웹에디터를 사용할때는 Br에서 FE에 요청할 떄 프리랜더링 과정에서 document, window등이 없기 떄문에 발생한 에러.
이럴 경우 사용하려는 라이브러리를 useEffect 혹은 서버가 아닐 때 랜더링되게끔 설정해서 해결할 수 있지만 ‘process.browser’ 이런식으로 브라우저일 때 실행하라는 명령어를 입력해도 같은 오류가 난다.
그 이유는 임포트 자체가 안되기 때문인데 이 해결책은 상태가 브라우저 일때만 임포르해서 가져오게 설정을 해주면 되고 이를 동적 임포트라고 한다.
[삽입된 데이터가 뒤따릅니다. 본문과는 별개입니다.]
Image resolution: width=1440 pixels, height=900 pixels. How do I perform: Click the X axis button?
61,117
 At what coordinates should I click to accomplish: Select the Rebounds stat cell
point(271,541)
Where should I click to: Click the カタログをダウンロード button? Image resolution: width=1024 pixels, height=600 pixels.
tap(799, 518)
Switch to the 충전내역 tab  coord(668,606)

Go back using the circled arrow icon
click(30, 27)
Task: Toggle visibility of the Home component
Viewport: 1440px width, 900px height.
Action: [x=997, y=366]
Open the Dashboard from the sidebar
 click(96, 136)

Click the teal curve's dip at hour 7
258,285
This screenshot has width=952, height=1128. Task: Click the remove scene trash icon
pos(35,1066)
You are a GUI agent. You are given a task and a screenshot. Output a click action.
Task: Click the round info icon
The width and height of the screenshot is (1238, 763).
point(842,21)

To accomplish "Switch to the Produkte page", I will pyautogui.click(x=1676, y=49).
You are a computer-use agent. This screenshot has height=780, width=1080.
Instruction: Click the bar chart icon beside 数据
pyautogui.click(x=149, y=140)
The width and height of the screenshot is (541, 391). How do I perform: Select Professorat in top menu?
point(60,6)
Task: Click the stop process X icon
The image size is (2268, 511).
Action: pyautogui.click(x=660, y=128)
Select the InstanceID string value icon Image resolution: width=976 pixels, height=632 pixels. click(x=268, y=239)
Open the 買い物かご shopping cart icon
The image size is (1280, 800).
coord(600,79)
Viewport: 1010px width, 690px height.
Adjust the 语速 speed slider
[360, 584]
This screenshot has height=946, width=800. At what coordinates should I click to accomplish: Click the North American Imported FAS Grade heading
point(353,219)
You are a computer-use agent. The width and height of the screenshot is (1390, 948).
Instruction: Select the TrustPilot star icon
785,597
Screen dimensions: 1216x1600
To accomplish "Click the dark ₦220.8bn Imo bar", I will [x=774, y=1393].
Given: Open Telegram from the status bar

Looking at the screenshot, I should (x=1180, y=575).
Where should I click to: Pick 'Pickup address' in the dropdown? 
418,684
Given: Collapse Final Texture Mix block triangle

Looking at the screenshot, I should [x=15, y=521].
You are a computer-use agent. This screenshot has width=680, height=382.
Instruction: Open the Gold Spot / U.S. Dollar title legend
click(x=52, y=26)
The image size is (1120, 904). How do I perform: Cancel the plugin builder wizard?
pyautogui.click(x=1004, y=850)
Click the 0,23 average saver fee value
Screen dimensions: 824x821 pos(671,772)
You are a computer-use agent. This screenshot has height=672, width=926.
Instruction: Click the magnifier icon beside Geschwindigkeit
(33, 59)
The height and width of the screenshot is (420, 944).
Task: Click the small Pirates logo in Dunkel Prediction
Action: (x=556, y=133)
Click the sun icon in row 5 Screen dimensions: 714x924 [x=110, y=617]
즉, 서버에서는 임포트를 하지 않고 브라우저에서 임포트하게 설정하는 것.
import dynamic from 'next/dynamic
const ReactQuill = dynamic(() => import("react-quill"), { ssr: false });
위의 코드와 같은 방법으로 동적 임포트를 설정해 줄 수 있다.
웹 에디터를 통해 작성한 내용은 그대로 출력할 경우 문자열로 인식되어 태그 자체가 출력된다.
따라서
<div
dangerouslySetInnerHTML={{
__html: String(data?.fetchBoard.contents),
}}
></div>
이런식으로 문자열이 아닌 태그로 인식하게끔 설정을 해줘야 하지만 이렇게 태그를 설정해주는 경우 외부 공격에 노출될 수 있다. 즉 위험한 방법.
대표적으로는 XSS 공격에 노출된다.
Cross-Site-Script (XSS)
다른 사이트에 접속해 스크립트를 주입해서 정보를 탈취하는 공격
태그 자체를 출력하지 않게끔 하려고 작성한 태그가 잘못된 값으로 실행되지 않을 경우 onerror=‘’ 옵션을 통해 따옴표 내의 코드가 실행되게끔 설정할 수 있는데 이를 이용해 일부러 잘못된 값을 넣고 onerror 옵션에 악의적인 코드를 적어서 토큰 등의 정보를 탈취할 수 있다
react-quill 에서는 물론 꺽쇠를 다른 문자로 바꿔 위험할 수 있는 문자를 방어해주지만 BE에 공격이 들어간다면 치명적일 수 있으나 라이브러리를 사용해 이런 공격을 차단하는 방법도 있다.
yarn add dompurify
yarn add @types/dompurify —dev를 통해 설치하고
import Dompurify from "dompurify";
임포트를 통해 불러와준 후 출력하고자 하는 문자열에
{process.browser && (
<div
dangerouslySetInnerHTML={{
__html: Dompurify.sanitize(String(data?.fetchBoard.contents)),
}}
></div>
)}
Dompurify.sanitize() 를 통해 공격 차단이 가능하다.
SQL-Injection
login API
if(id=== $id && pw === $pw){
login()
}라는 로그인 API가 있다고 가정할 때,
id :a@a.com
pw: asd || 1===1
을 작성한다.
그러면 로그인 API의 조건에서 pw 부분의 ‘ || 1===1’ 때문에 비밀번호도 true라는 값이 리턴되어 로그인을 성공하게 만드는 방식이다.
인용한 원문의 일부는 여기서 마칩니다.